— Activity —
Reproduce the whole listing, character for character.

— Data under study —

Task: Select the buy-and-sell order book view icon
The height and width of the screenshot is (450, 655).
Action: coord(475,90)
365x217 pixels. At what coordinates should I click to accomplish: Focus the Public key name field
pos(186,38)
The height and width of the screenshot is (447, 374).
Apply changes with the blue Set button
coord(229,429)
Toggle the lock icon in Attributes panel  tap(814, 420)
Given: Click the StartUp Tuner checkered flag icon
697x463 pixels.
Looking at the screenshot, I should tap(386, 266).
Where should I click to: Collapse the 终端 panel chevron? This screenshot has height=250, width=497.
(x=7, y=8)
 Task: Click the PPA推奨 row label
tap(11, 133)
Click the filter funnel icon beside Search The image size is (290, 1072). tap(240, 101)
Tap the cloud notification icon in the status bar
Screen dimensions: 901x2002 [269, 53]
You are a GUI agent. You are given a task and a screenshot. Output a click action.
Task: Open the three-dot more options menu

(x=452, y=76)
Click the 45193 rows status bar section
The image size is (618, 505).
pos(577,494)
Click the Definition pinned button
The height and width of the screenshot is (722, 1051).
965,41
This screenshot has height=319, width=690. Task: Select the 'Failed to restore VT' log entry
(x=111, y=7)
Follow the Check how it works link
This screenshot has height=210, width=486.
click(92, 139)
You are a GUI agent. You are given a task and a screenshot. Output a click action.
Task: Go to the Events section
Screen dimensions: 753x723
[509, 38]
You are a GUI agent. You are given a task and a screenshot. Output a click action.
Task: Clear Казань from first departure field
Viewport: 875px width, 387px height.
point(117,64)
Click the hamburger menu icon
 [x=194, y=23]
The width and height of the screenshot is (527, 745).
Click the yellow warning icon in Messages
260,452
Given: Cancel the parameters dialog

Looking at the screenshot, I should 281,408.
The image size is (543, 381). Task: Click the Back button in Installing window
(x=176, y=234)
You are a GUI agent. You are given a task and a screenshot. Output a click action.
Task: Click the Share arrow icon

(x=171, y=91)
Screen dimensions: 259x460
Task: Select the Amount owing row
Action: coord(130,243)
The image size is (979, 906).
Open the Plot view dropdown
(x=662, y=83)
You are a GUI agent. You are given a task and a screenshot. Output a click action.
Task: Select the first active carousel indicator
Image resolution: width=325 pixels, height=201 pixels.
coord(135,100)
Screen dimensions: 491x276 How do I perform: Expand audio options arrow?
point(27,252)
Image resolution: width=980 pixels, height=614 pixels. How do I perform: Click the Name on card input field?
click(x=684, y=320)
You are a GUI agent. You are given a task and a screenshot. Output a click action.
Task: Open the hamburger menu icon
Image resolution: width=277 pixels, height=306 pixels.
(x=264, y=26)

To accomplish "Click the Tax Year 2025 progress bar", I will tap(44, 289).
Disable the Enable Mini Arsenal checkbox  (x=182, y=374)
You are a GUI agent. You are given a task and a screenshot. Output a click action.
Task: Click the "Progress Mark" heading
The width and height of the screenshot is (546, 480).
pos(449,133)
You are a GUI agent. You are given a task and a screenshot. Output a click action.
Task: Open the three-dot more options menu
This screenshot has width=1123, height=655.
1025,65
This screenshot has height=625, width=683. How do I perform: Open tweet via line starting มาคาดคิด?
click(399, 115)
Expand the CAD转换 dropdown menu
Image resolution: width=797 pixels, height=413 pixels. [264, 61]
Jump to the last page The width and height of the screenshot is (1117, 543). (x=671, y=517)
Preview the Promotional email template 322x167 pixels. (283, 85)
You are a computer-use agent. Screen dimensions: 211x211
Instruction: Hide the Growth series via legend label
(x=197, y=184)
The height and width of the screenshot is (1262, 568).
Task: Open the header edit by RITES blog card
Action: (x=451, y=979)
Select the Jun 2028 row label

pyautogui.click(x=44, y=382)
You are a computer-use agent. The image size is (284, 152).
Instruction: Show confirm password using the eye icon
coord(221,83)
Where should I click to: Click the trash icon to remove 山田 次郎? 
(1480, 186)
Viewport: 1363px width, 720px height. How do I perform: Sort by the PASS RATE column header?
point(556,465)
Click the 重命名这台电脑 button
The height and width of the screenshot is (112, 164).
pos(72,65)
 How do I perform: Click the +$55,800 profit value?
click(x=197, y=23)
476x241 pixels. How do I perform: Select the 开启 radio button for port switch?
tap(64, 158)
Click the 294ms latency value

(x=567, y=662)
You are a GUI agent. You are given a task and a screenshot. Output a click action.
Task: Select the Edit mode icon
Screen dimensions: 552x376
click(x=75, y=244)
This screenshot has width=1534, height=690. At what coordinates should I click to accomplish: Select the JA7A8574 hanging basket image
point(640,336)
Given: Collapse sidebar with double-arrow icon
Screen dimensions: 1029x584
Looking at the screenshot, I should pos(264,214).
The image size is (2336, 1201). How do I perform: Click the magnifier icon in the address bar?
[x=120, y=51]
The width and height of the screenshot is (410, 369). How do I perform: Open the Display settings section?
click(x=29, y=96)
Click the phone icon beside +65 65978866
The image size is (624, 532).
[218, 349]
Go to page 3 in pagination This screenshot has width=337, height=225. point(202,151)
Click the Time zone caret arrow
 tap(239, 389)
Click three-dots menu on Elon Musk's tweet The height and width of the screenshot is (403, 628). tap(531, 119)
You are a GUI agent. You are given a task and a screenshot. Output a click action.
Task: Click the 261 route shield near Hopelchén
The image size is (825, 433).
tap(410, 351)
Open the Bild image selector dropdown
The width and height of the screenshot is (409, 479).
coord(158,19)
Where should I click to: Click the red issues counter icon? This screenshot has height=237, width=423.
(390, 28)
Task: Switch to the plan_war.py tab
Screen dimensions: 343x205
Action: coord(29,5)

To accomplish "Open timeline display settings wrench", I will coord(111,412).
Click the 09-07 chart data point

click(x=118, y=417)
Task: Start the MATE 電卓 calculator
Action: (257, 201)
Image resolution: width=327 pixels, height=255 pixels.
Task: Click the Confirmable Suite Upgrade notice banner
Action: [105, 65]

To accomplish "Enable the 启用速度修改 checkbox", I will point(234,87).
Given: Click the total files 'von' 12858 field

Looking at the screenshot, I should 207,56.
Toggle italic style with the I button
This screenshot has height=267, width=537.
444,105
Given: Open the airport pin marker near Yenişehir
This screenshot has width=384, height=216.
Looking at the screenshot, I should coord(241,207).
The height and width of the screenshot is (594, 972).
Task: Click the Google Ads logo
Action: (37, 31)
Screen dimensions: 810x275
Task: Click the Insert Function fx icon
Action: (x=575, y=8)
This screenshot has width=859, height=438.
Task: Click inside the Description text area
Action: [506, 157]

— Solution to the problem —
Task: Select the buy-and-sell order book view icon
The height and width of the screenshot is (450, 655).
Action: coord(475,90)
365x217 pixels. At what coordinates should I click to accomplish: Focus the Public key name field
pos(186,38)
The height and width of the screenshot is (447, 374).
Apply changes with the blue Set button
coord(229,429)
Toggle the lock icon in Attributes panel  tap(814, 420)
Given: Click the StartUp Tuner checkered flag icon
697x463 pixels.
Looking at the screenshot, I should tap(386, 266).
Where should I click to: Collapse the 终端 panel chevron? This screenshot has height=250, width=497.
(x=7, y=8)
 Task: Click the PPA推奨 row label
tap(11, 133)
Click the filter funnel icon beside Search The image size is (290, 1072). tap(240, 101)
Tap the cloud notification icon in the status bar
Screen dimensions: 901x2002 [269, 53]
You are a GUI agent. You are given a task and a screenshot. Output a click action.
Task: Open the three-dot more options menu

(x=452, y=76)
Click the 45193 rows status bar section
The image size is (618, 505).
pos(577,494)
Click the Definition pinned button
The height and width of the screenshot is (722, 1051).
965,41
This screenshot has height=319, width=690. Task: Select the 'Failed to restore VT' log entry
(x=111, y=7)
Follow the Check how it works link
This screenshot has height=210, width=486.
click(92, 139)
You are a GUI agent. You are given a task and a screenshot. Output a click action.
Task: Go to the Events section
Screen dimensions: 753x723
[509, 38]
You are a GUI agent. You are given a task and a screenshot. Output a click action.
Task: Clear Казань from first departure field
Viewport: 875px width, 387px height.
point(117,64)
Click the hamburger menu icon
 [x=194, y=23]
The width and height of the screenshot is (527, 745).
Click the yellow warning icon in Messages
260,452
Given: Cancel the parameters dialog

Looking at the screenshot, I should 281,408.
The image size is (543, 381). Task: Click the Back button in Installing window
(x=176, y=234)
You are a GUI agent. You are given a task and a screenshot. Output a click action.
Task: Click the Share arrow icon

(x=171, y=91)
Screen dimensions: 259x460
Task: Select the Amount owing row
Action: coord(130,243)
The image size is (979, 906).
Open the Plot view dropdown
(x=662, y=83)
You are a GUI agent. You are given a task and a screenshot. Output a click action.
Task: Select the first active carousel indicator
Image resolution: width=325 pixels, height=201 pixels.
coord(135,100)
Screen dimensions: 491x276 How do I perform: Expand audio options arrow?
point(27,252)
Image resolution: width=980 pixels, height=614 pixels. How do I perform: Click the Name on card input field?
click(x=684, y=320)
You are a GUI agent. You are given a task and a screenshot. Output a click action.
Task: Open the hamburger menu icon
Image resolution: width=277 pixels, height=306 pixels.
(x=264, y=26)

To accomplish "Click the Tax Year 2025 progress bar", I will tap(44, 289).
Disable the Enable Mini Arsenal checkbox  (x=182, y=374)
You are a GUI agent. You are given a task and a screenshot. Output a click action.
Task: Click the "Progress Mark" heading
The width and height of the screenshot is (546, 480).
pos(449,133)
You are a GUI agent. You are given a task and a screenshot. Output a click action.
Task: Open the three-dot more options menu
This screenshot has width=1123, height=655.
1025,65
This screenshot has height=625, width=683. How do I perform: Open tweet via line starting มาคาดคิด?
click(399, 115)
Expand the CAD转换 dropdown menu
Image resolution: width=797 pixels, height=413 pixels. [264, 61]
Jump to the last page The width and height of the screenshot is (1117, 543). (x=671, y=517)
Preview the Promotional email template 322x167 pixels. (283, 85)
You are a computer-use agent. Screen dimensions: 211x211
Instruction: Hide the Growth series via legend label
(x=197, y=184)
The height and width of the screenshot is (1262, 568).
Task: Open the header edit by RITES blog card
Action: (x=451, y=979)
Select the Jun 2028 row label

pyautogui.click(x=44, y=382)
You are a computer-use agent. The image size is (284, 152).
Instruction: Show confirm password using the eye icon
coord(221,83)
Where should I click to: Click the trash icon to remove 山田 次郎? 
(1480, 186)
Viewport: 1363px width, 720px height. How do I perform: Sort by the PASS RATE column header?
point(556,465)
Click the 重命名这台电脑 button
The height and width of the screenshot is (112, 164).
pos(72,65)
 How do I perform: Click the +$55,800 profit value?
click(x=197, y=23)
476x241 pixels. How do I perform: Select the 开启 radio button for port switch?
tap(64, 158)
Click the 294ms latency value

(x=567, y=662)
You are a GUI agent. You are given a task and a screenshot. Output a click action.
Task: Select the Edit mode icon
Screen dimensions: 552x376
click(x=75, y=244)
This screenshot has width=1534, height=690. At what coordinates should I click to accomplish: Select the JA7A8574 hanging basket image
point(640,336)
Given: Collapse sidebar with double-arrow icon
Screen dimensions: 1029x584
Looking at the screenshot, I should pos(264,214).
The image size is (2336, 1201). How do I perform: Click the magnifier icon in the address bar?
[x=120, y=51]
The width and height of the screenshot is (410, 369). How do I perform: Open the Display settings section?
click(x=29, y=96)
Click the phone icon beside +65 65978866
The image size is (624, 532).
[218, 349]
Go to page 3 in pagination This screenshot has width=337, height=225. point(202,151)
Click the Time zone caret arrow
 tap(239, 389)
Click three-dots menu on Elon Musk's tweet The height and width of the screenshot is (403, 628). tap(531, 119)
You are a GUI agent. You are given a task and a screenshot. Output a click action.
Task: Click the 261 route shield near Hopelchén
The image size is (825, 433).
tap(410, 351)
Open the Bild image selector dropdown
The width and height of the screenshot is (409, 479).
coord(158,19)
Where should I click to: Click the red issues counter icon? This screenshot has height=237, width=423.
(390, 28)
Task: Switch to the plan_war.py tab
Screen dimensions: 343x205
Action: coord(29,5)

To accomplish "Open timeline display settings wrench", I will coord(111,412).
Click the 09-07 chart data point

click(x=118, y=417)
Task: Start the MATE 電卓 calculator
Action: (257, 201)
Image resolution: width=327 pixels, height=255 pixels.
Task: Click the Confirmable Suite Upgrade notice banner
Action: [105, 65]

To accomplish "Enable the 启用速度修改 checkbox", I will point(234,87).
Given: Click the total files 'von' 12858 field

Looking at the screenshot, I should 207,56.
Toggle italic style with the I button
This screenshot has height=267, width=537.
444,105
Given: Open the airport pin marker near Yenişehir
This screenshot has width=384, height=216.
Looking at the screenshot, I should coord(241,207).
The height and width of the screenshot is (594, 972).
Task: Click the Google Ads logo
Action: (37, 31)
Screen dimensions: 810x275
Task: Click the Insert Function fx icon
Action: (x=575, y=8)
This screenshot has width=859, height=438.
Task: Click inside the Description text area
Action: [506, 157]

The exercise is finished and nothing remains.